Think about it: You wipe off your strings because they get full of grime and grease. What, you think the plugs on your cables don't get gunk on them? You don't even have to be messy per se for plugs to build up thin layers of varnish - the very thing that will eventually reduce the flow of electrons back and forth. Fixing this problem is easy: A few times a year, grab a soft, clean, lint-free cloth and wipe off your plugs. Better yet, use a little contact cleaner like DeoxIT or 801B. That'll do the trick.
Go With The Flow
Ever wonder why some high-audio cables have little arrows printed on them that point which way the cord should be plugged in? That's because an audio interconnect requires the signal to be able to pass at the same strength in both the positive negative direction. Modifying this balance causes impedance mismatches - and seriously bonks your awesome tone.
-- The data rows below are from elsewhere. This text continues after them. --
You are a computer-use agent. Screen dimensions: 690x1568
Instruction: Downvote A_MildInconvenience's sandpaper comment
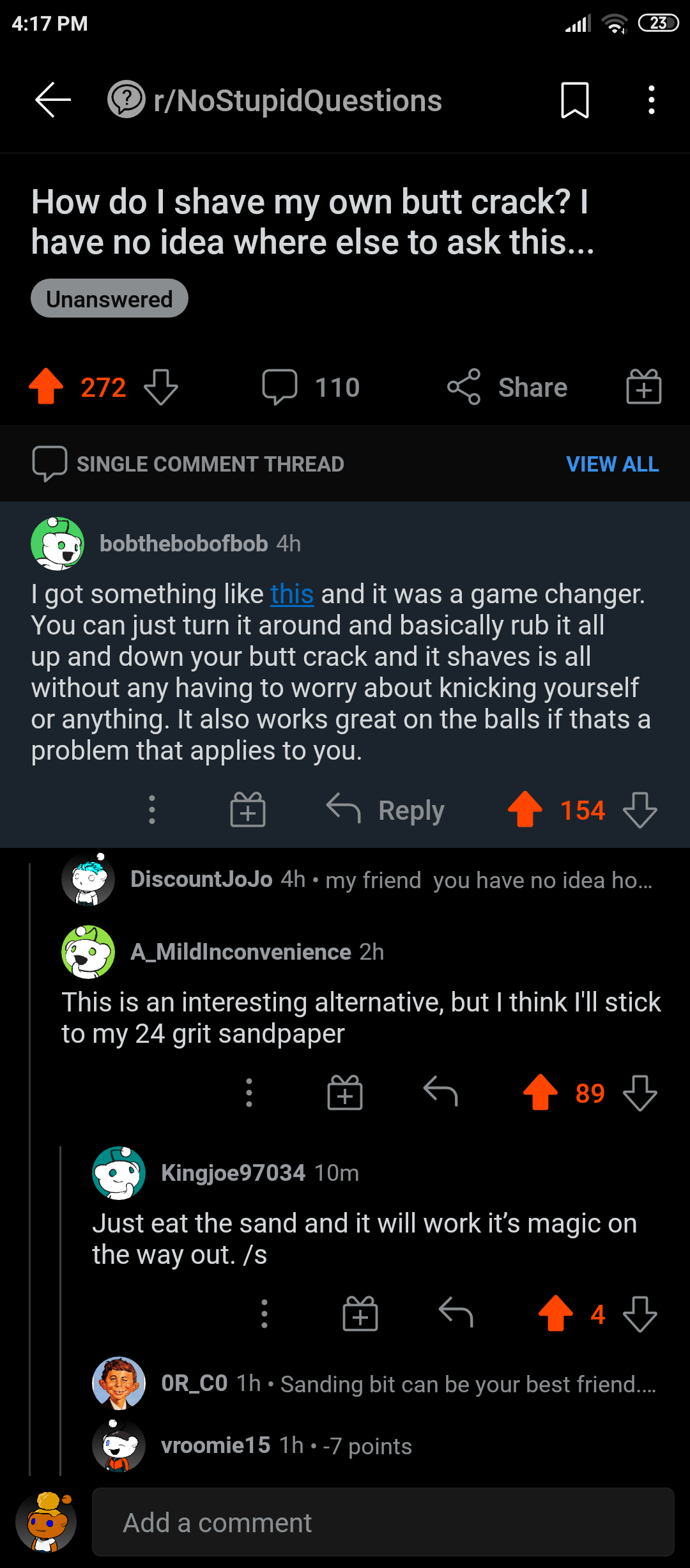[x=638, y=1093]
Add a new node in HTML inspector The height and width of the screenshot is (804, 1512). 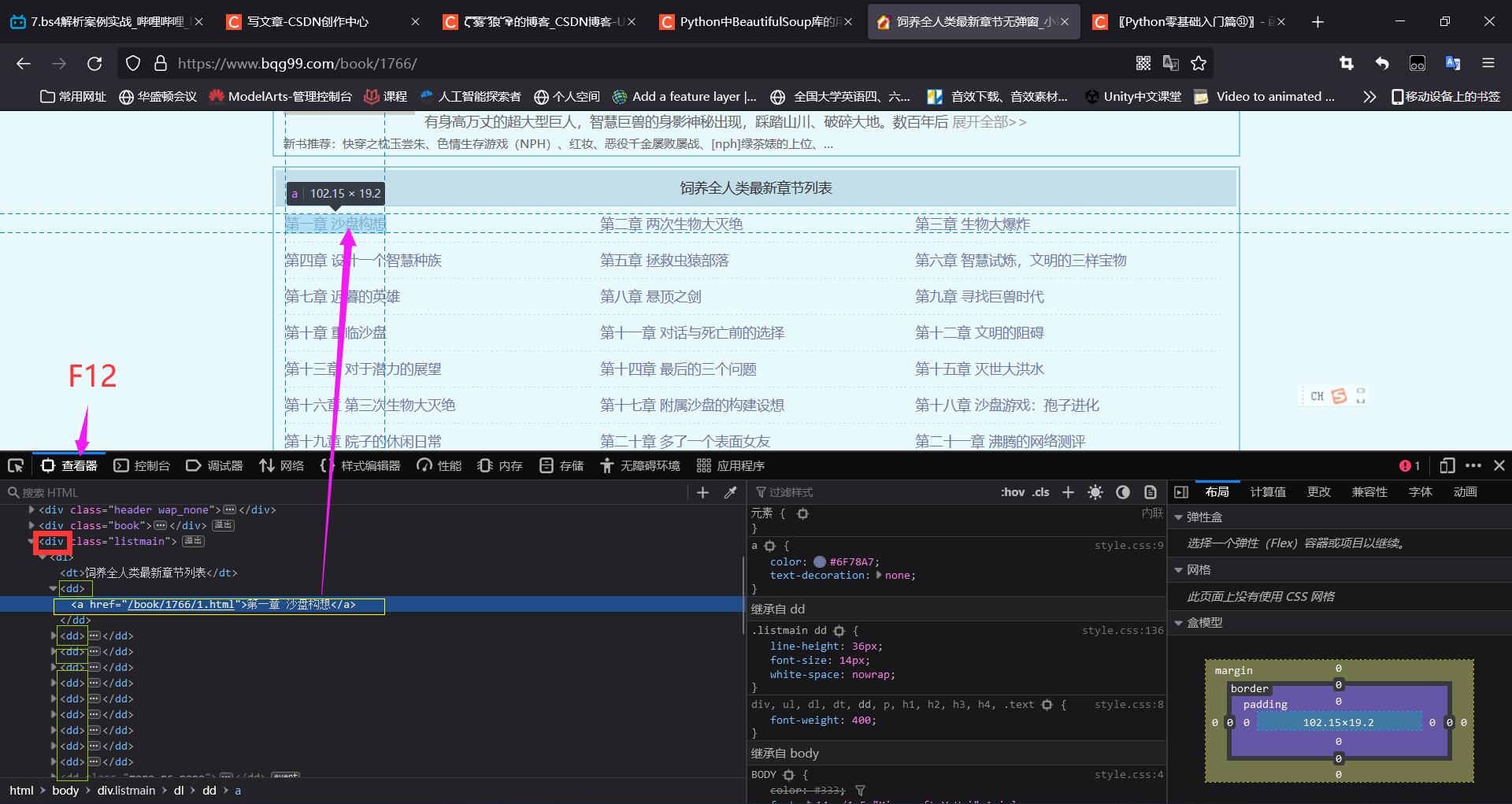tap(702, 492)
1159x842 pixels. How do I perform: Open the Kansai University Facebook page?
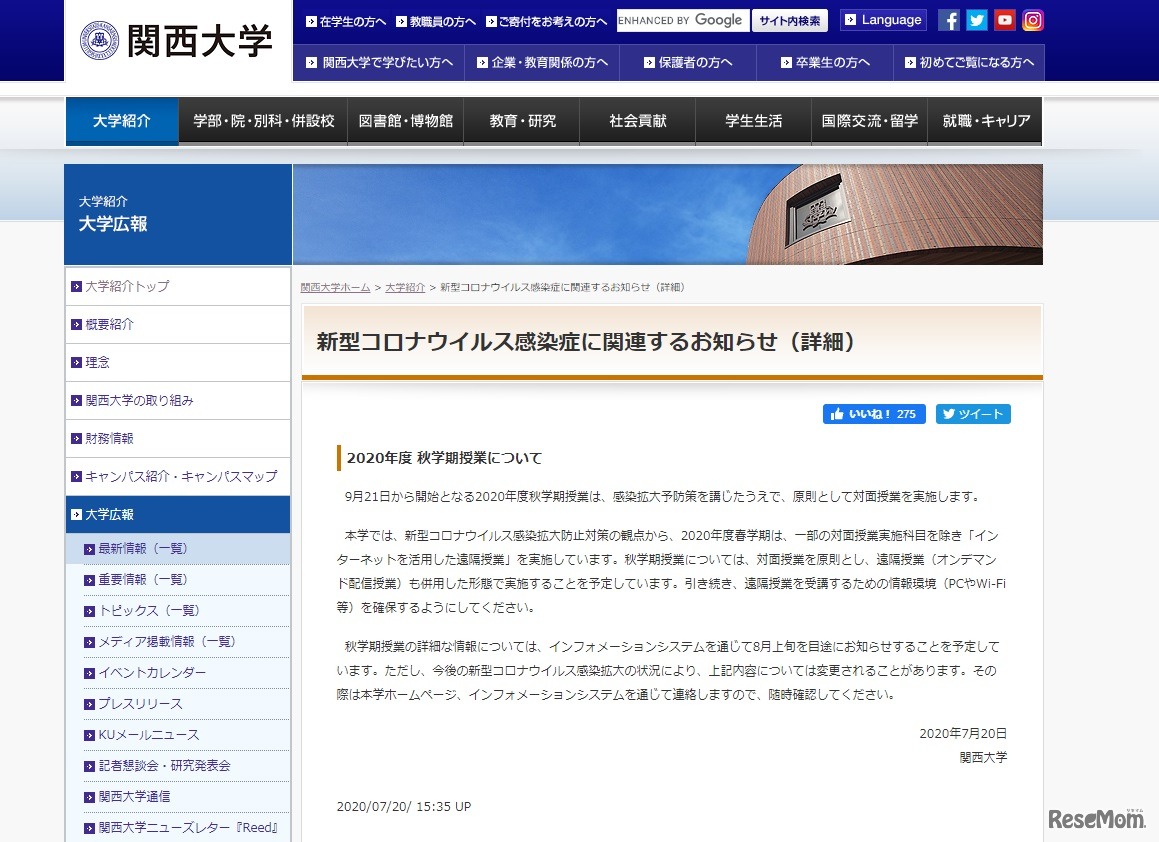(x=948, y=19)
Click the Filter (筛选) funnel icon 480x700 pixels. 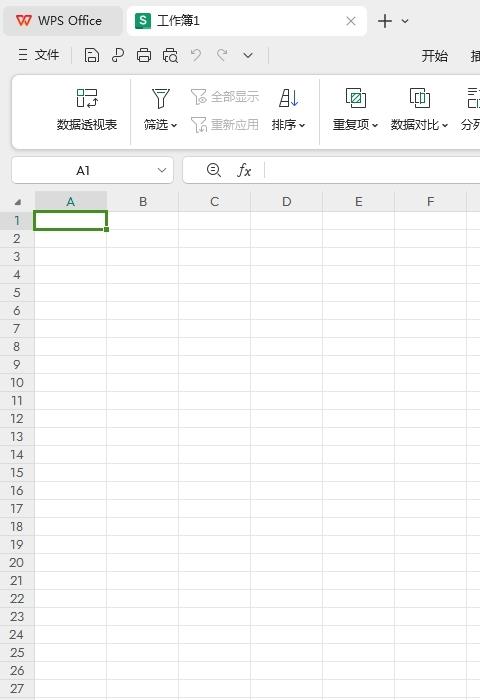161,98
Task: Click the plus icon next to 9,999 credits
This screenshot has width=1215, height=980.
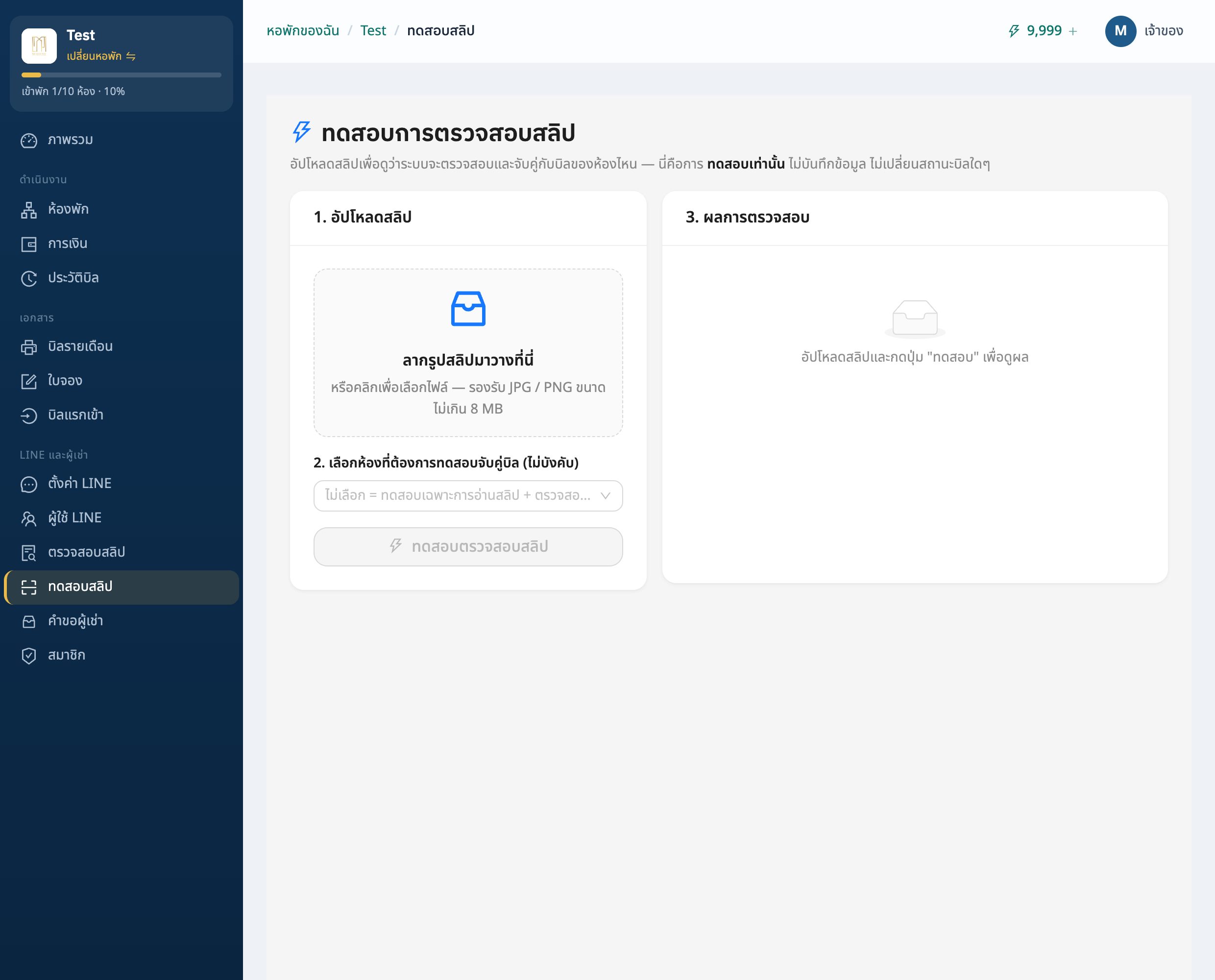Action: 1073,32
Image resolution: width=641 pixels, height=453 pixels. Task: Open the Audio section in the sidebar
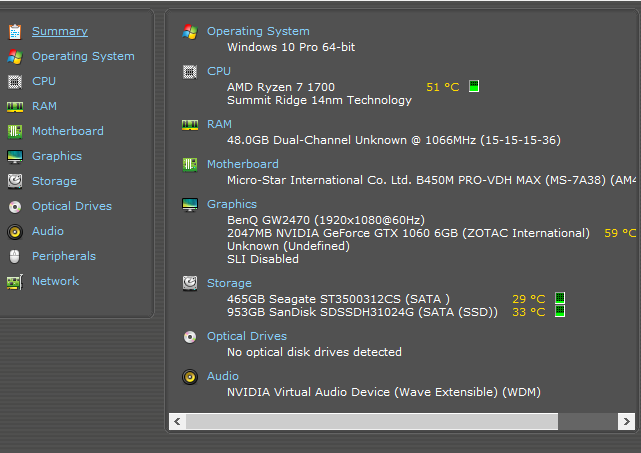47,231
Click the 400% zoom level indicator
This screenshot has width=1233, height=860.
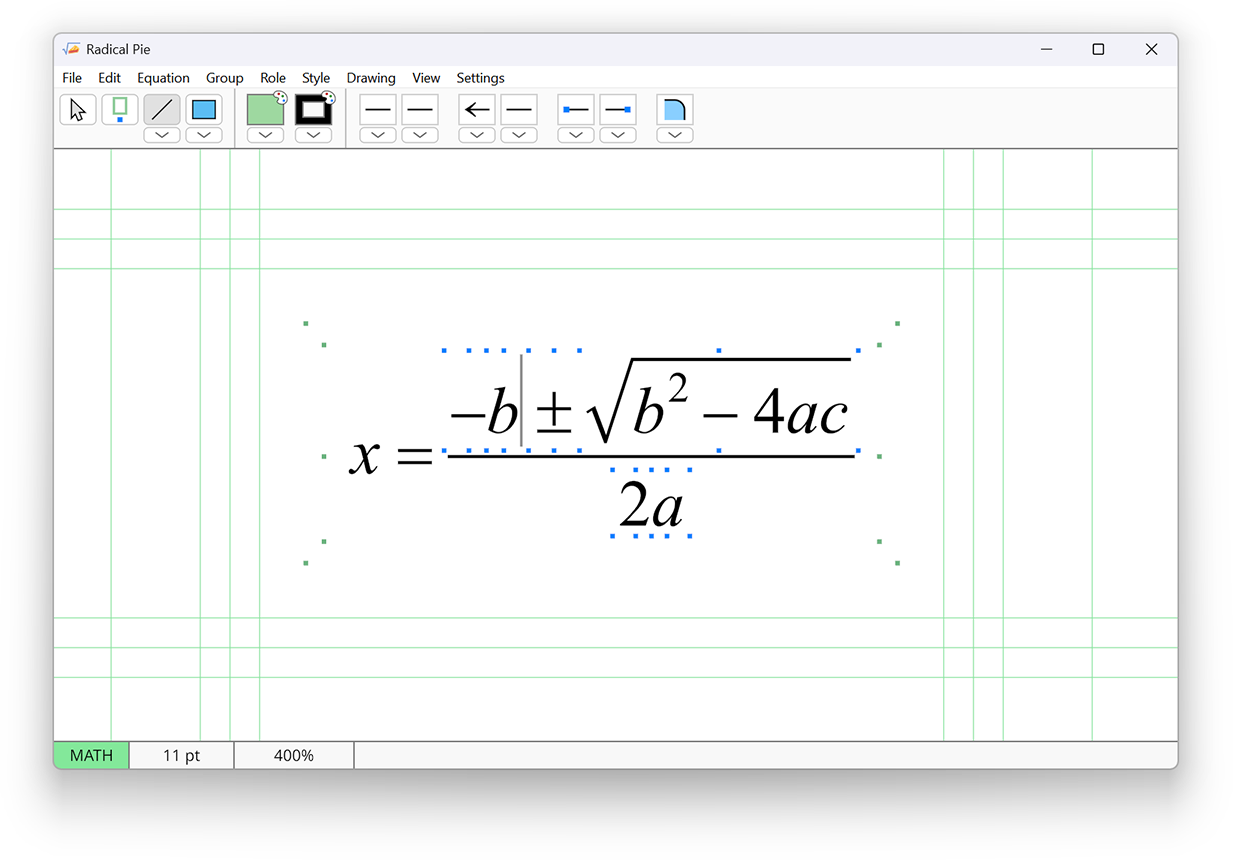[293, 755]
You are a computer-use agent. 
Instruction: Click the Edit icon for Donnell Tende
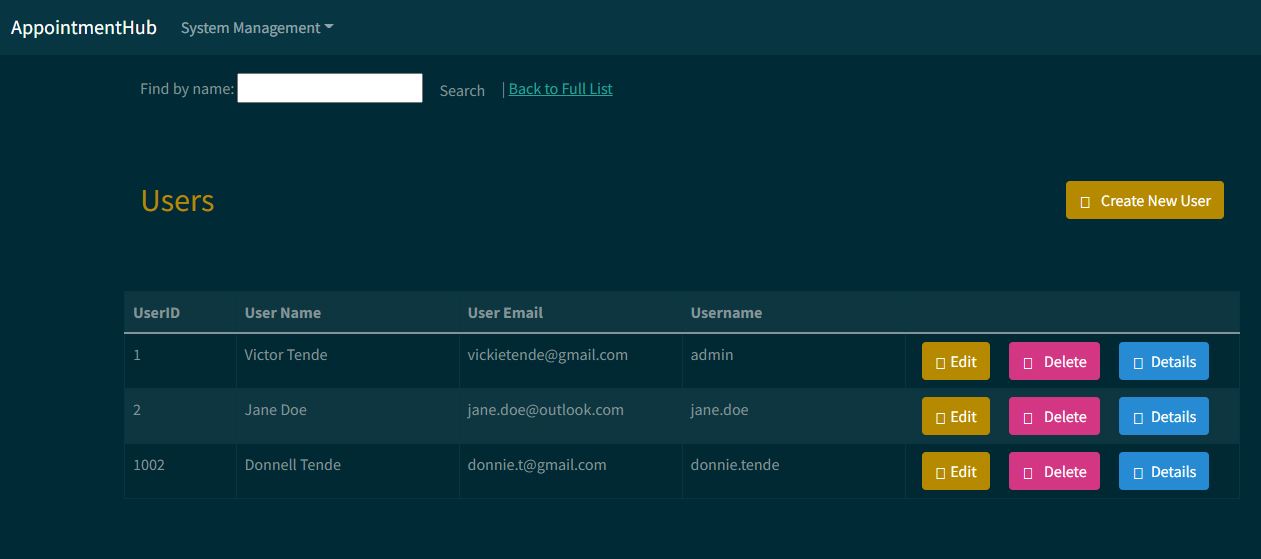pos(940,473)
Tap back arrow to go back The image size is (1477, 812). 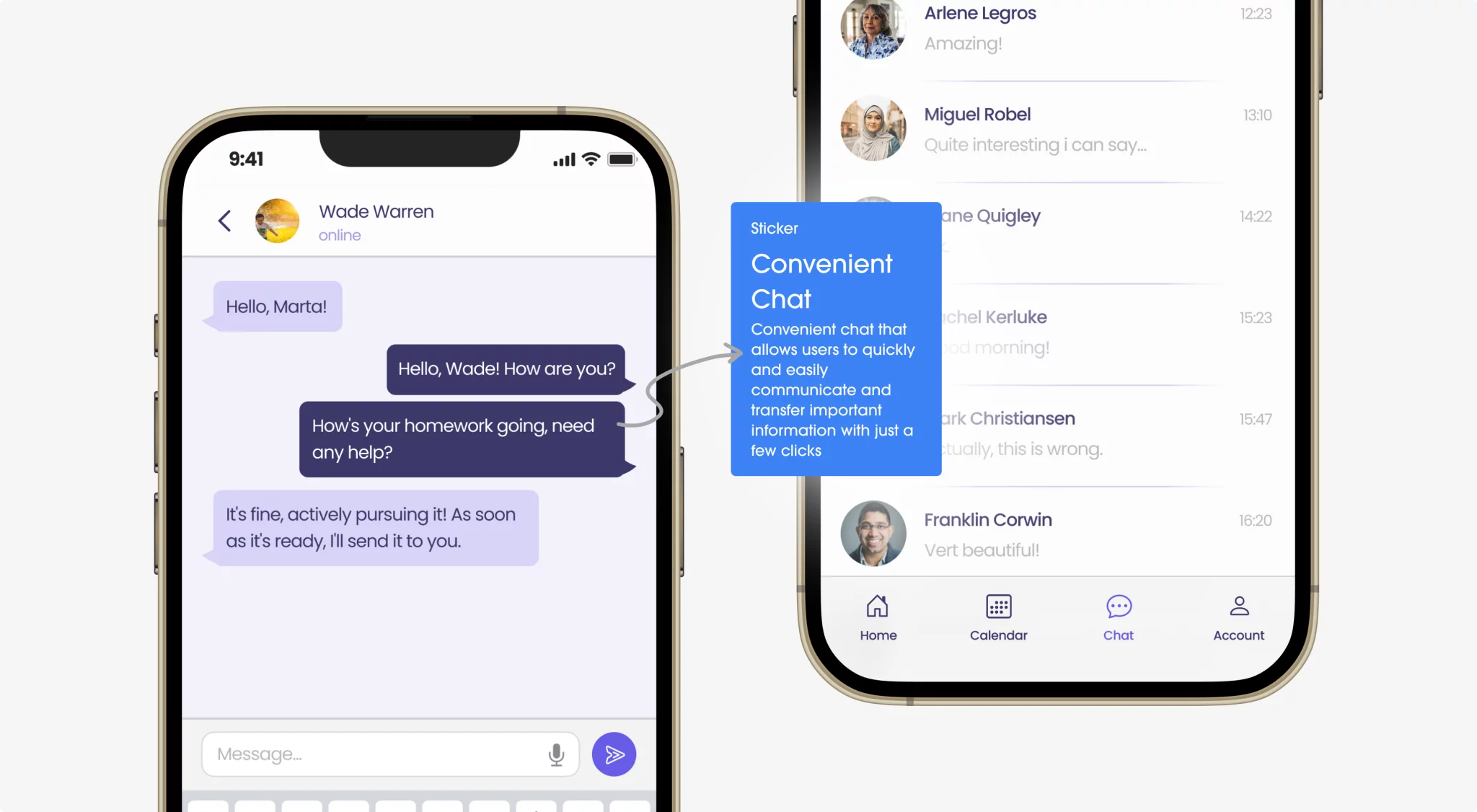[225, 221]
Because most guitar cable manufacturers don't pay any attention to this matter, you're on your own. But don't panic, this is another easy one to figure out. All you have to do is plug your guitar in one way, then try it the other way. A/B your tone - chances are you'll find a difference if you listen carefully - and voila! problem solved. Oh, but only try this with a cable of conservative length; that fifty foot monster is going to sound like dirt no matter what.